On 10 and 11 March 2020, the European Commission issued its Communication on a ‘new industrial strategy for Europe’ and the ‘circular economy action plan’. The 10 European cities and regions at the source of this call are pleased that these policy themes - essential for the objectives of the European Green Deal - have been put on the European agenda. Nevertheless, they insist that these texts, in particular on industrial strategy, emphasise more strongly the local dimension of production activities. This is indeed an essential element in reconciling and aligning economic objectives with the climate objectives.
It is not only a government priority to return to a more local production of essential goods for the Brussels people, but also a necessity in order to reinforce the resilience of the Brussels Region. That is why our region joins forces with the cities of Gdansk (Poland), Gijón (Spain), the Métropole Européenne de Lille (France), Lund (Sweden), Milan (Italy), Paris (France), Pernitz (Austria), Strasbourg (France) and Wroclaw (Poland) to question the European Commission, the European Parliament and the Council to ensure that a local, carbon-free, circular and humane industry is taken into account within the EU.
This declaration promotes an industry that:
- takes place in harmony with local residents, who form the heart of our living spaces, and thus promotes the mix of urban functions: for example, by reinvesting in old production sites or derelict industrial sites and revitalising them and by designing new, more compact, vertical and energy-efficient forms of industry buildings with economical land use, this production activity makes our territory more dynamic again,
- innovates by re-using our waste to make new products and by applying the circular economy principles
- revitalises the local value chains, basic on the logic of ‘designed / made / repaired / locally’, gives priority to economic solidarity and short chains and increases urban resilience.

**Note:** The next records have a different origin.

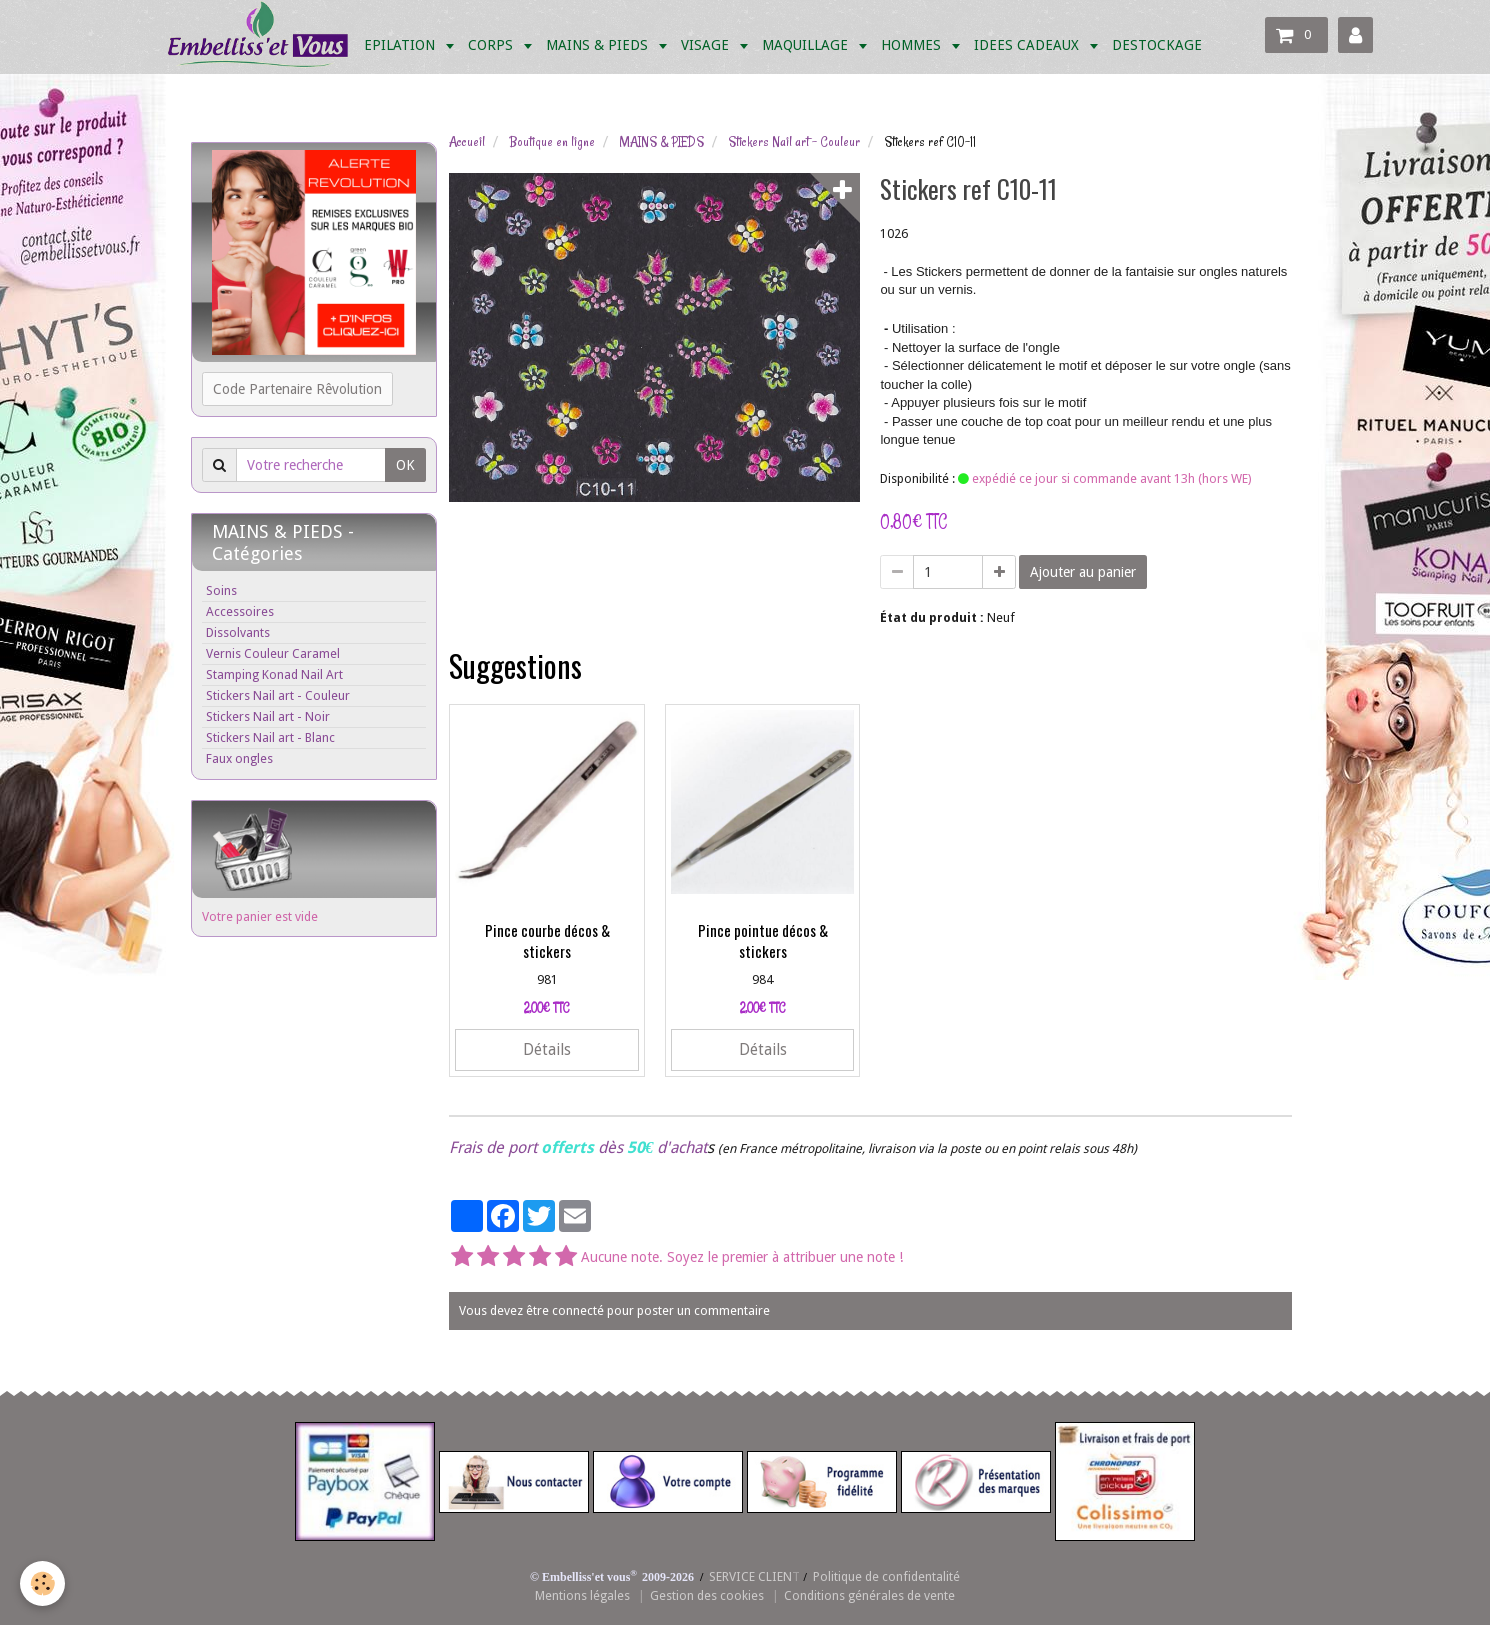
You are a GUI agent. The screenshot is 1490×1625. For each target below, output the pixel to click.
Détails (547, 1050)
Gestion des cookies (707, 1595)
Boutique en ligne (552, 142)
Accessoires (240, 611)
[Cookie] (42, 1583)
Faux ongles (239, 758)
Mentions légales (582, 1595)
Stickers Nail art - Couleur (794, 142)
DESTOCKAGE (1157, 45)
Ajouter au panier (1083, 572)
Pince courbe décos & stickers (547, 940)
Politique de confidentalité (886, 1576)
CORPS (492, 45)
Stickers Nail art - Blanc (270, 737)
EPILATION (401, 45)
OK (405, 465)
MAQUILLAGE (807, 45)
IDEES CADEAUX (1028, 45)
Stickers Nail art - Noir (268, 716)
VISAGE (707, 45)
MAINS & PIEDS (599, 45)
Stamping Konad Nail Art (274, 674)
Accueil (467, 142)
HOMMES (913, 45)
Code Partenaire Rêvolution (297, 389)
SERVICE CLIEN (750, 1576)
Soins (221, 590)
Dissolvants (238, 632)
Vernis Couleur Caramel (273, 653)
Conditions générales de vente (869, 1595)
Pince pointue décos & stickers (763, 940)
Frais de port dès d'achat (578, 1147)
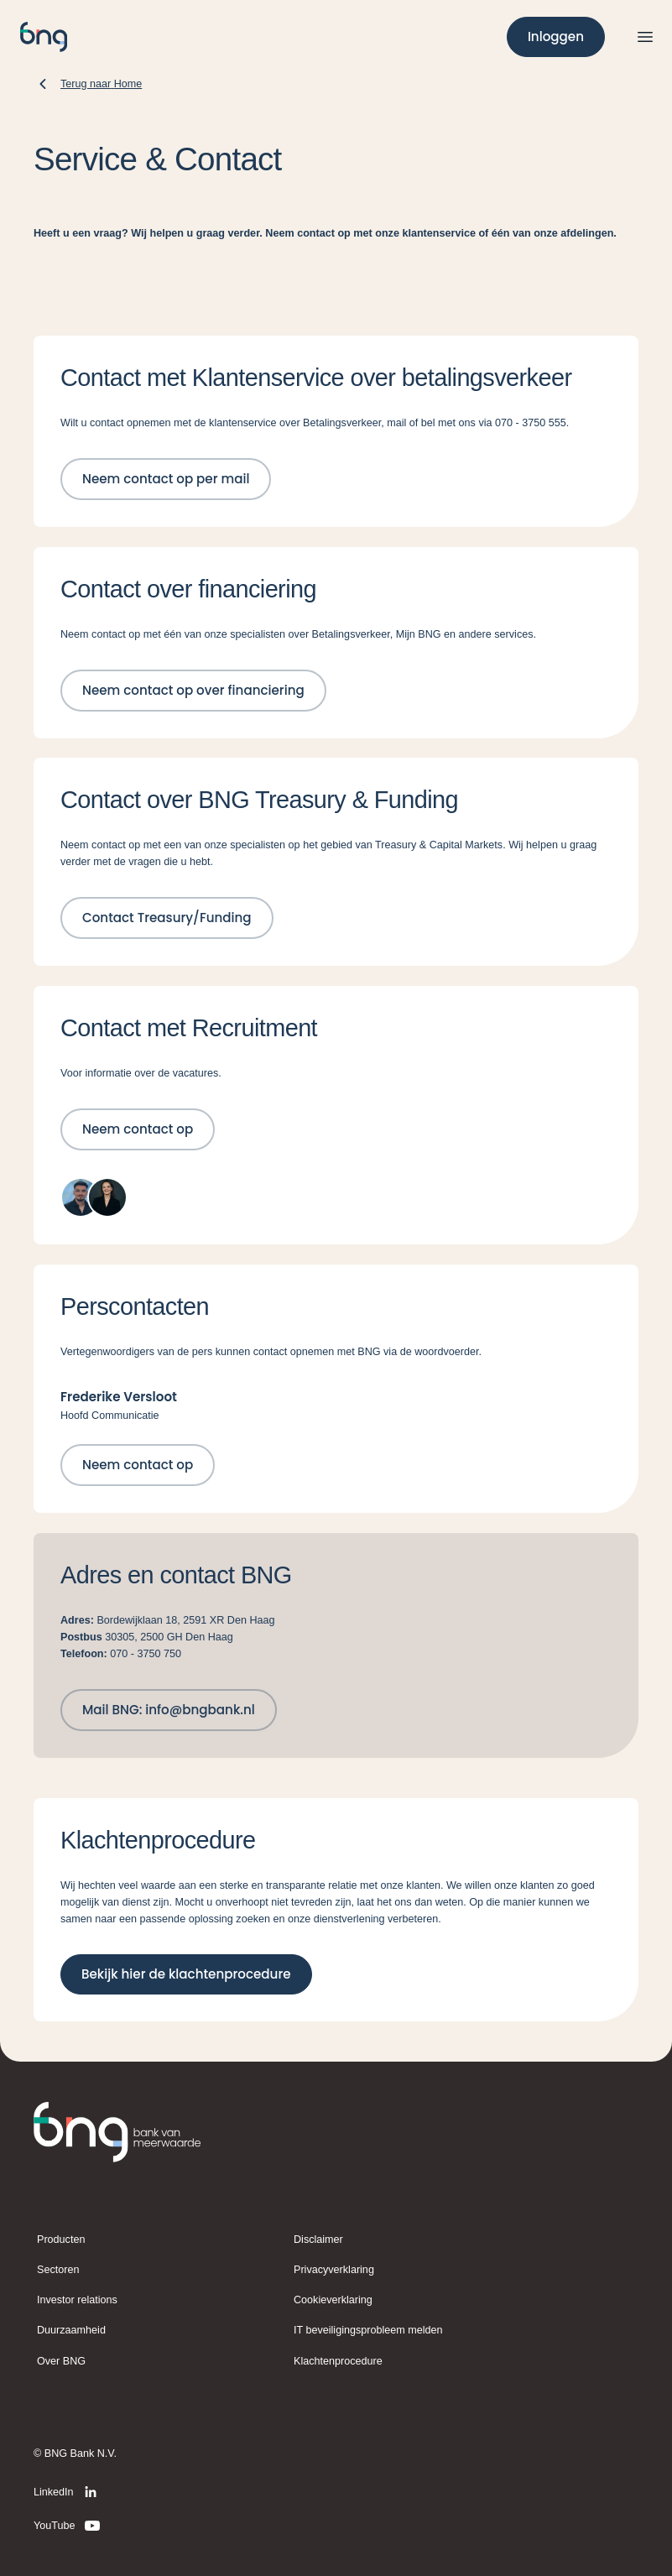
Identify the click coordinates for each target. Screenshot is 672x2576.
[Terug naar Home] (88, 84)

- attracts and employs local talent for the production of goods directly needed by inhabitants
- stimulates the creativity of makers and other innovative communities on our territories
- makes a firm commitment to social and environmental responsibility and helps promoting new organisational and governance structures, new types of employee cooperatives, as well as social and solidarity-based entrepreneurship.
- participates in the fight against and the adaptation to climate change, both in its use of resources and energy and in the journeys it generates
“Like other European cities and regions, the Brussels Region wants to relocate the economic, social and environmental production activities . The health crisis shows the urgency to rethink our industrial approach, whether it regards its relocation to our territories or its ecological footprint and its crucial function to produce goods that meet our basic needs (for example health or housing). All this with respect for the women and men who make these goods,’ Barbara Trachte, Secretary of State responsible for Economic Transition and Scientific Research and at the initiative of this declaration.
“The contribution of Brussels to the National Energy-Climate Plan shows the importance of moving from a linear to a circular economy model, based on a coherent vision and strategy for the strengthening of circular economy and its integration in the regional policies (economy, work and training, research and innovation, environment, spatial planning, waste management, etc.), by promoting interactions and coordinating the different stakeholders and initiatives in this area. The declaration of a local, carbon-free, circular and humane industrial policy fits perfectly with this logic,’ says Alain Maron, Minister for Climate Change, Environment, Energy, Social Action and Health.
“European cities and regions are at the forefront of the fight against the coronavirus. This health crisis encourages to keep investing in a more sustainable and liveable city for people. But we face an industrial context that is not yet fully adapted to this widely supported demand for a sustainable socio-economic transition. That is why it is important to unite our forces as European cities and regions and to make our voice heard in the debates on the reorientation of European industrial policy,” explains Pascal Smet, Secretary of State for Urbanism and Heritage, European and International Relations and Foreign Trade.
The declaration was handed to the President of the European Commission and its Commissioners, the President of the European Parliament, the Croatian presidency of the European Union and the President of the European Council. The declaration is open for signature by cities and regions who adhere to the principles above.